Une réelle appétence pour le télétravail à domicile

Une des grandes surprises de cette enquête est que les métropolitains, et spécialement les Franciliens, sont manifestement plus favorables que leurs employeurs à une pratique régulière du télétravail à domicile. Ils sont 85 % (moyenne des 5 métropoles) dans l’enquête à souhaiter travailler à domicile à l’avenir et 83 % de ceux qui n’avaient jamais télétravaillé souhaitent désormais le faire.

Plus la proportion des actifs qui avaient déjà télétravaillé à domicile avant la pandémie est forte, plus l’appétence pour le télétravail à domicile sera grande et les attentes élevées. C’est l’effet d’apprentissage par la pratique. À l’issue de cette crise, on peut dire sans se tromper qu’on ne reviendra pas en arrière !

 

Une hybridation qui va se mettre en place en France en prenant son temps

Le Grand Paris va donc entrer dans une ère d’hybridation du travail, avec modération et en prenant son temps. La France se caractérise par une grande inertie dans la mise en place des réformes et une capacité à absorber – à lisser – les grands événements historiques (Mai 68, chocs pétroliers, crise des subprimes, pandémie du covid). C’est pourquoi les Français, lucides, seront plutôt en position de « suiveurs ».

Les entreprises vont être confrontées aux pressions des salariés pour plus de liberté dans leur organisation du travail et dans le choix des lieux dans lesquels ils seront amenés à travailler. Elles devront satisfaire ces attentes fortes, selon les caractéristiques socio-démographiques des collaborateurs, les contraintes professionnelles et de métier, mais aussi leurs profils psychologiques, et proposer une plus grande variété de solutions. 

 

Grande complexité de l’organisation du travail et de l’espace pour les entreprises

Pour répondre aux attentes multiples de leurs salariés, les entreprises vont devoir écrire, en termes d’organisation du travail, des cahiers des charges d’une complexité sans mesure par rapport à la situation d’avant la pandémie, et cela d’autant plus qu’elles vont devoir face à des exigences de performances accrues et élargies aux trois domaines économique, social et environnemental. 

En corollaire, elles devront proposer une grande variété d’espaces de travail en de multiples lieux, agrégeant espaces individuels, espaces collaboratifs et espaces informels, combinant, de plus, le « présentiel » et le « distanciel ». Il en résultera des situations de gestion des rapports individuels/collectifs complexes et autrement plus difficiles à gérer qu’avant la pandémie. 

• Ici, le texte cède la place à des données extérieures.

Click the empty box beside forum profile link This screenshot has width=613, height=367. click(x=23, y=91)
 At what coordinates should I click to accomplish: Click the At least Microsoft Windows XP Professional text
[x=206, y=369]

Cette situation sera singulièrement vraie pour les managers de premier et de second niveaux qui, au plus près des équipes, auront beaucoup de difficultés à gérer la grande variété de situations concomitantes, indue par la pratique des 2 mais surtout 3 jours de télétravail par semaine.

 

Quel modèle d’organisation du travail demain ?

  • Un modèle d’inflexion, avec 2 jours de télétravail par semaine et 3 jours dans l’immeuble de bureau. Ce modèle, qui a de fortes chances de s’imposer en France, nécessitera une adaptation du modèle managérial de certaines entreprises.
  • Un modèle de rupture, avec 3 jours et plus, de télétravail par semaine, de sorte que l’immeuble de bureau ne sera plus le lieu principal du travail. L’adoption de ce modèle nécessitera un changement radical des pratiques managériales, une modification des rapports sociaux dans le cadre de relations professionnelles elles-mêmes renouvelées.
  • Enfin, un modèle de continuité avec 1 jour et moins de télétravail par semaine. Ce modèle ne posera aucun problème managérial majeur, car il était déjà pratiqué avant la pandémie. 

 

La bonne nouvelle ? Les accords affichent souvent en préambule, un double objectif de QVT/bien-être, à travers un meilleur équilibre entre vie familiale et vie professionnelle, ainsi que de flexibilité dans l’organisation.